[Collected data]
╔══
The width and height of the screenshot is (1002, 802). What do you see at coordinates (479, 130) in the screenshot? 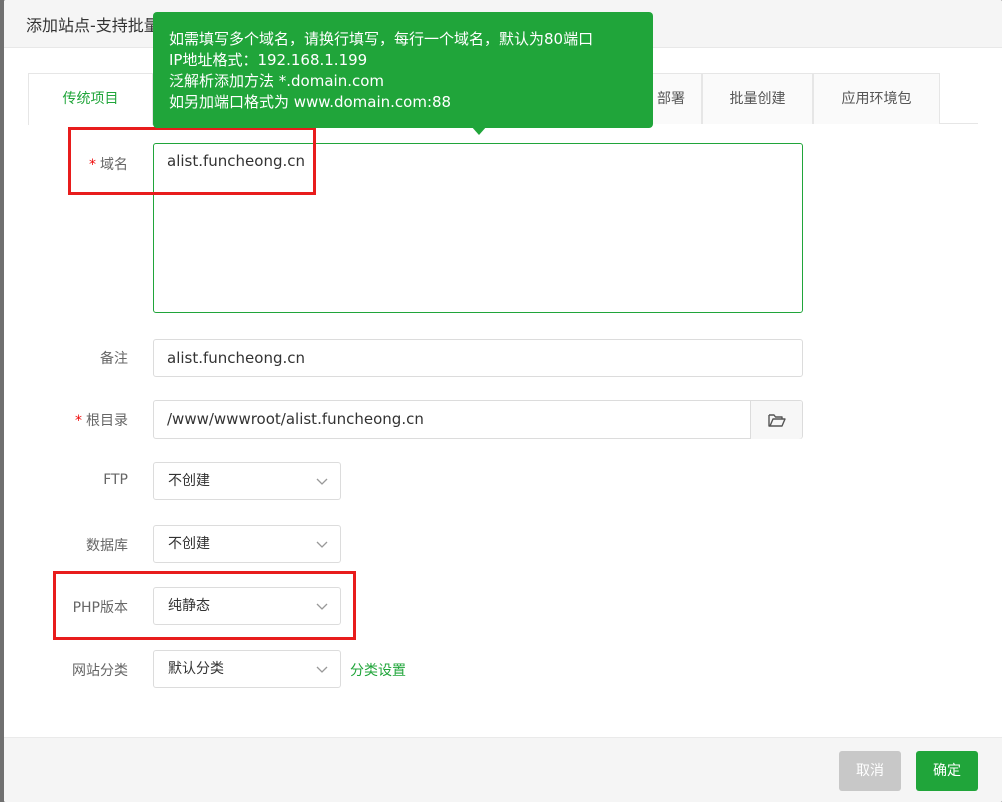
I see `tooltip-arrow` at bounding box center [479, 130].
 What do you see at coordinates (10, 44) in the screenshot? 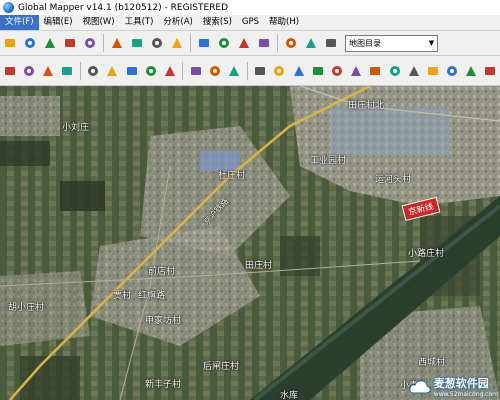
I see `open-folder-icon` at bounding box center [10, 44].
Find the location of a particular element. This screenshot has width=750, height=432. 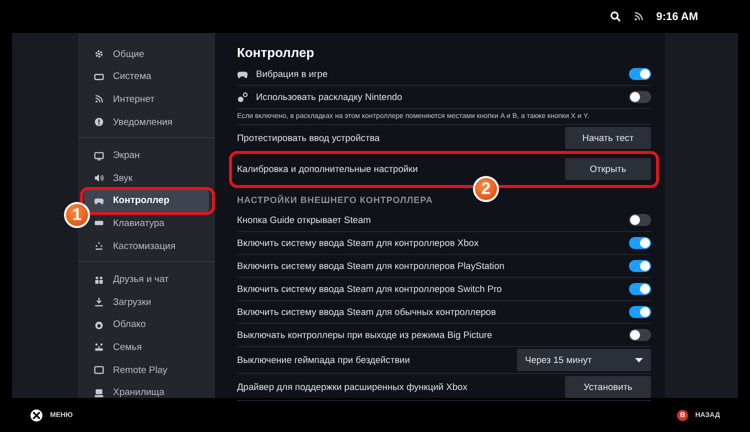

screen-icon is located at coordinates (99, 370).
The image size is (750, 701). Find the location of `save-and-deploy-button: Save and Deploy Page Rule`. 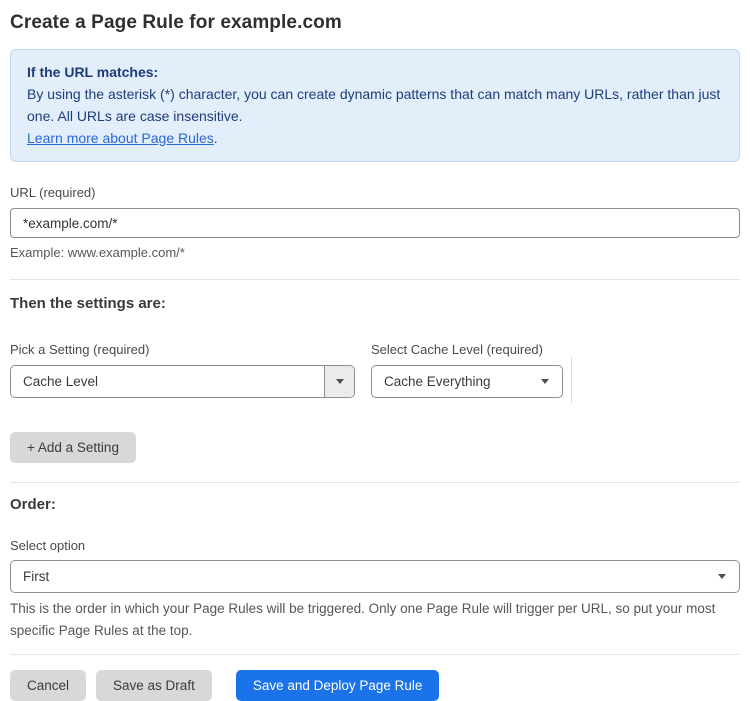

save-and-deploy-button: Save and Deploy Page Rule is located at coordinates (338, 686).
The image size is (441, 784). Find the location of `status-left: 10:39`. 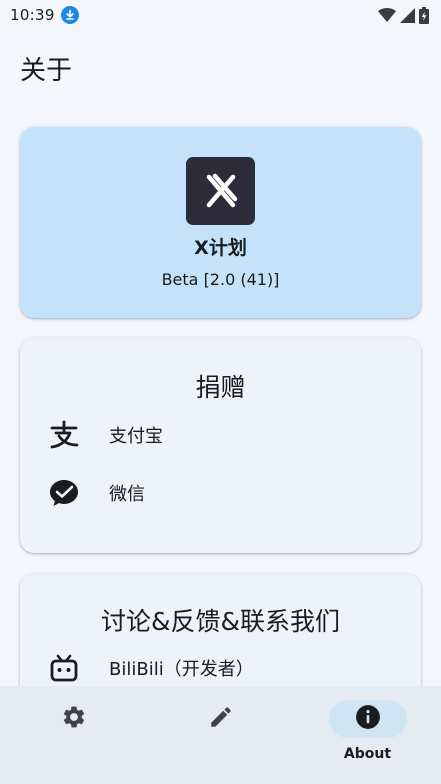

status-left: 10:39 is located at coordinates (44, 15).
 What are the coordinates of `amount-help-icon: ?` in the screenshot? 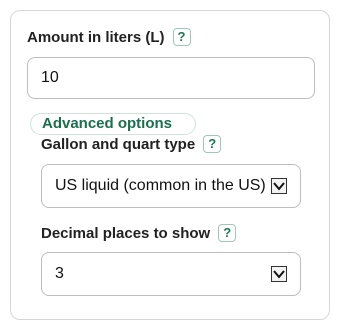 It's located at (182, 37).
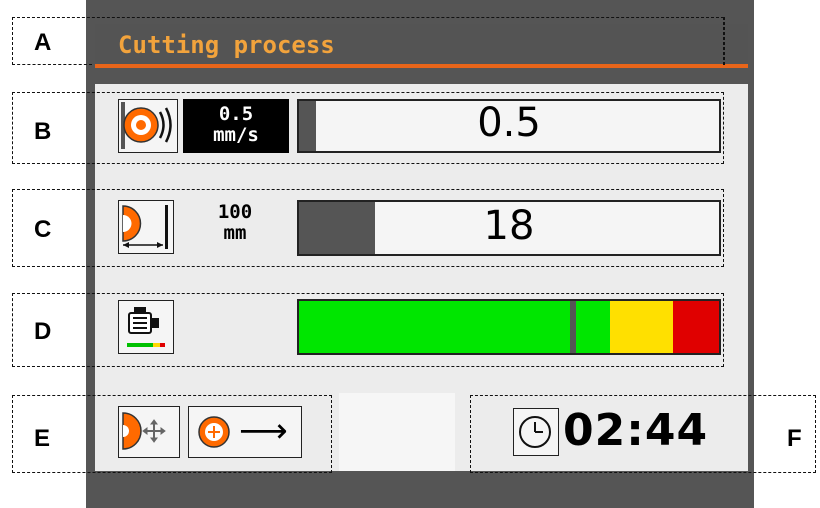 The image size is (820, 508). Describe the element at coordinates (397, 432) in the screenshot. I see `empty-status-field` at that location.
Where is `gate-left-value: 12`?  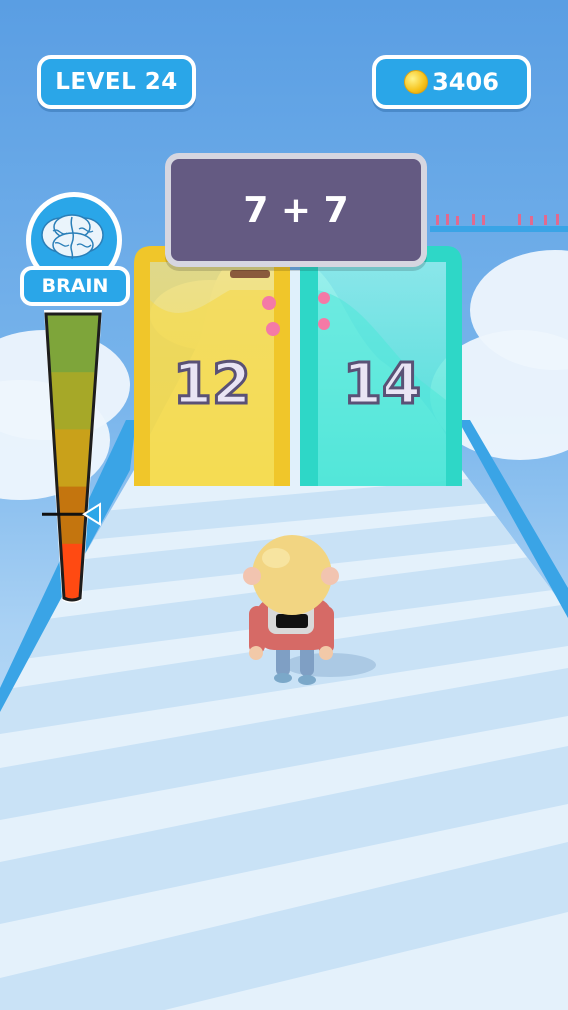
gate-left-value: 12 is located at coordinates (212, 385).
╚══
## [TASK BRIEF]
Rewrite everything from the start of the data down to the line containing "status-left: 10:39 is", swapping "screenshot" for "screen capture" and keeping all else the same. Leave the pictures out of your answer.

## [WRITTEN RESPONSE]
The width and height of the screen capture is (1002, 802). What do you see at coordinates (479, 130) in the screen capture? 
I see `tooltip-arrow` at bounding box center [479, 130].
 What do you see at coordinates (10, 44) in the screen capture? 
I see `open-folder-icon` at bounding box center [10, 44].
Find the location of a particular element. This screen capture has width=750, height=432. 

screen-icon is located at coordinates (99, 370).
The image size is (750, 701). Find the location of `save-and-deploy-button: Save and Deploy Page Rule`. 

save-and-deploy-button: Save and Deploy Page Rule is located at coordinates (338, 686).
The image size is (441, 784). Find the location of `status-left: 10:39`. 

status-left: 10:39 is located at coordinates (44, 15).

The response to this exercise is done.